Insulin Pumps Have the Most Reported Problems, According to FDA Database

FDA

Insulin pumps have the most reported problems among all medical devices, a new report has shown.

Insulin pumps and their components have the most overall number of malfunctions, injury and death reports in the FDA’s database, according to an Associated Press analysis of reports. In terms of injuries, the pumps were second only to metal hip replacements, which have well-documented side effects. Insulin pumps, by contrast, have flown under the radar.

Experts and medical device companies blame user error for most of the reported problems and claim that insulin pumps help diabetics lead normal lives. The pumps, they say, are complex devices that require special training for patients.

Over the last ten years, insulin pumps and pump parts made by Medtronic Inc. were subject to 20 recalls and 100 lawsuits alleging pump defects.

Insulin pumps are compact computerized devices that are designed to mimic a person’s pancreas. They have two main components: the pump and the infusion set. Patients must maintain the device, monitor their diets and input information manually, including the rate of insulin delivery.

Companies have aggressively marketed the device to adults and children, but experts say the device may not be a good fit for everyone. They say potential users should be screened to ensure they’re suitable candidates.
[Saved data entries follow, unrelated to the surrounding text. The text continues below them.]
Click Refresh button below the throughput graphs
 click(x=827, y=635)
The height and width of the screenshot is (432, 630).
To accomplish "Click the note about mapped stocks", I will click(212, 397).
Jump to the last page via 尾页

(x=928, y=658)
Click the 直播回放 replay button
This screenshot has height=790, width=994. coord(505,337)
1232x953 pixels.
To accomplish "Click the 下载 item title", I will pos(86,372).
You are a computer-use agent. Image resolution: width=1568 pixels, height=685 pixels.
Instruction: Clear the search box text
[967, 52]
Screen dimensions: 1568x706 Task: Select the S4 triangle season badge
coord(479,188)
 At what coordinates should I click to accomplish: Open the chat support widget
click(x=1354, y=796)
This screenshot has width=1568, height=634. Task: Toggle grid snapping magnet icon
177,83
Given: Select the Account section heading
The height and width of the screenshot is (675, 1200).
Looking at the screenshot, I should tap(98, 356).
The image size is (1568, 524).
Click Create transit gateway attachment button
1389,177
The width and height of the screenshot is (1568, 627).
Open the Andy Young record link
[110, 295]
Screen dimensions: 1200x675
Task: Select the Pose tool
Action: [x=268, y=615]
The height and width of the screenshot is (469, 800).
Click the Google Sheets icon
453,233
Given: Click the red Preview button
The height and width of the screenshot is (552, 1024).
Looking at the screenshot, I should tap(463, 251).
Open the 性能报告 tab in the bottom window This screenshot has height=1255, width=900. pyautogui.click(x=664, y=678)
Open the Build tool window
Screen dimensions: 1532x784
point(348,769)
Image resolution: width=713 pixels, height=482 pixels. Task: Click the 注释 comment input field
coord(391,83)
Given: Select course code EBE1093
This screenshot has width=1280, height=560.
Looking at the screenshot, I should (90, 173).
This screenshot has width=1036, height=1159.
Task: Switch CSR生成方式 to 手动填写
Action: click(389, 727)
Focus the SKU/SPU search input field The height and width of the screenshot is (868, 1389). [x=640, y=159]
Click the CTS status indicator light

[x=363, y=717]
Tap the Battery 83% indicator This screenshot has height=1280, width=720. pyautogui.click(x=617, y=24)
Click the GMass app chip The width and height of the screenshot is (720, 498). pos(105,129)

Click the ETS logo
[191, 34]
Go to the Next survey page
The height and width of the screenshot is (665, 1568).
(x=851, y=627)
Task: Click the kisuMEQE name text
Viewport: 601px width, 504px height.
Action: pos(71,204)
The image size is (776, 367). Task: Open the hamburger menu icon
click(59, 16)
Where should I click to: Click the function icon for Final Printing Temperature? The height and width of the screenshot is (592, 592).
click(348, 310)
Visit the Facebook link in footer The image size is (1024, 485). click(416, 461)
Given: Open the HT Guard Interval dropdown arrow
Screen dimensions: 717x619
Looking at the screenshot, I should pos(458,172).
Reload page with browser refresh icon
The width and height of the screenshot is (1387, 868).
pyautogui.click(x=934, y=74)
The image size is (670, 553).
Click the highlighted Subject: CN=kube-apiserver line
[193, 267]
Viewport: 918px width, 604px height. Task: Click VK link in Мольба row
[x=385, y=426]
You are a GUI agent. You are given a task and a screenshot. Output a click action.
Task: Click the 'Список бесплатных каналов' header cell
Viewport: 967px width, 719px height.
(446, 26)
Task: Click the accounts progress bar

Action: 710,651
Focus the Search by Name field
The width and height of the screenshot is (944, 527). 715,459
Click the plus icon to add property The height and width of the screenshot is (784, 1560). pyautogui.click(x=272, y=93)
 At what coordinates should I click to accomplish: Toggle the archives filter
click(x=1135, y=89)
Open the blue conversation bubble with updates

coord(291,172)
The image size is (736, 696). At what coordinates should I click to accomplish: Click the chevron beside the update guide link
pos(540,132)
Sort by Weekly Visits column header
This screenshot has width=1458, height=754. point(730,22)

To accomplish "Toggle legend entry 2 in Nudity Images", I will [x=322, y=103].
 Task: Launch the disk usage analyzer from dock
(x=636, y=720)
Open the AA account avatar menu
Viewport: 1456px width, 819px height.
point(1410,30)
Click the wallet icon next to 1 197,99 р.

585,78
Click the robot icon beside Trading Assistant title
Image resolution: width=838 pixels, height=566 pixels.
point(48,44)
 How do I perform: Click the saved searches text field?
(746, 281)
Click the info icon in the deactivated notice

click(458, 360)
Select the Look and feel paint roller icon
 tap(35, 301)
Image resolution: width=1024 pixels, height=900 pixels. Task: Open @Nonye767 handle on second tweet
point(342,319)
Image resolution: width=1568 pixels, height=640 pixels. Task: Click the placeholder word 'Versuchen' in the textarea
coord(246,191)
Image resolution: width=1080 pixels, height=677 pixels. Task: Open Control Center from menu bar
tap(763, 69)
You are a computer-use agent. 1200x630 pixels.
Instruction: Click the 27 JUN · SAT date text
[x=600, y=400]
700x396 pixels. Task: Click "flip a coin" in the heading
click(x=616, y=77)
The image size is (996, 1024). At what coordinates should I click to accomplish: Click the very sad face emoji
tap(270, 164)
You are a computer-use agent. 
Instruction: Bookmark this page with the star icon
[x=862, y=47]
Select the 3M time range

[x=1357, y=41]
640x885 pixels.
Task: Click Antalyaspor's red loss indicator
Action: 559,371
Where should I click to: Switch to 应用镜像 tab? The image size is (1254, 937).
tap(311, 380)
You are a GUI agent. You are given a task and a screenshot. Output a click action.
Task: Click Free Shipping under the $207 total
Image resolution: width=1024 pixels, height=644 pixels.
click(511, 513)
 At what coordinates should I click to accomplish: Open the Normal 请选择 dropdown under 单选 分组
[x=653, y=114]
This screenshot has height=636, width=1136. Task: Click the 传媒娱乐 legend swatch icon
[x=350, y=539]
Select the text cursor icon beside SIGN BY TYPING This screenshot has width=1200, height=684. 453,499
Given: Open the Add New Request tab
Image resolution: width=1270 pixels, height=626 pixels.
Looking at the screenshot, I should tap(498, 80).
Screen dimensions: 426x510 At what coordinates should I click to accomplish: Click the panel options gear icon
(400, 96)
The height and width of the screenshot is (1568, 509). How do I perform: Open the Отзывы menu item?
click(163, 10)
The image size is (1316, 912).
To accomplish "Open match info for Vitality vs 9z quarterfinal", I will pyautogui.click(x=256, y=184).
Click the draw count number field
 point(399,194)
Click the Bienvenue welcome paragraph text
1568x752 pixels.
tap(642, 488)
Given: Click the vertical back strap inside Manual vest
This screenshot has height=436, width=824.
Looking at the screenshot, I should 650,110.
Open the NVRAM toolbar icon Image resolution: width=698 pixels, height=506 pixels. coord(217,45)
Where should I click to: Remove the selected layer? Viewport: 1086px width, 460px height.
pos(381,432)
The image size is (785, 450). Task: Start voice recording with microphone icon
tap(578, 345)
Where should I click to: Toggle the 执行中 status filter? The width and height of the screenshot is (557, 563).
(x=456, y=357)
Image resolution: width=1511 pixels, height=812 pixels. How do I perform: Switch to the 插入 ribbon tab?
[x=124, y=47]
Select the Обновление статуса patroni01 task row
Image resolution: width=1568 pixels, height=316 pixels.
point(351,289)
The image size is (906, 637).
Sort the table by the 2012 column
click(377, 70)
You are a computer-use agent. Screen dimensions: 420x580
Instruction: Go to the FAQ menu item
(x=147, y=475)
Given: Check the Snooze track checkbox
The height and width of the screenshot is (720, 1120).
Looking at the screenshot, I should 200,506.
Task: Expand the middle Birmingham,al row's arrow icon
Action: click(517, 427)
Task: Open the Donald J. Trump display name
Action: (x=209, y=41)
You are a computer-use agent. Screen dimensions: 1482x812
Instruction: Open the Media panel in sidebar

The FDA’s database does not provide an explanation as to why the devices have created so many adverse events. Many of the reports from doctors, manufacturers and patients are missing critical information.

The FDA says the device makers should include a problem code when they file an adverse event report, but they are not required to if the information is unknown.

AP’s analysis of the FDA’s data found that Medtronic did not include problem codes in virtually any of its reports of deaths and injuries, which total more than 150,000.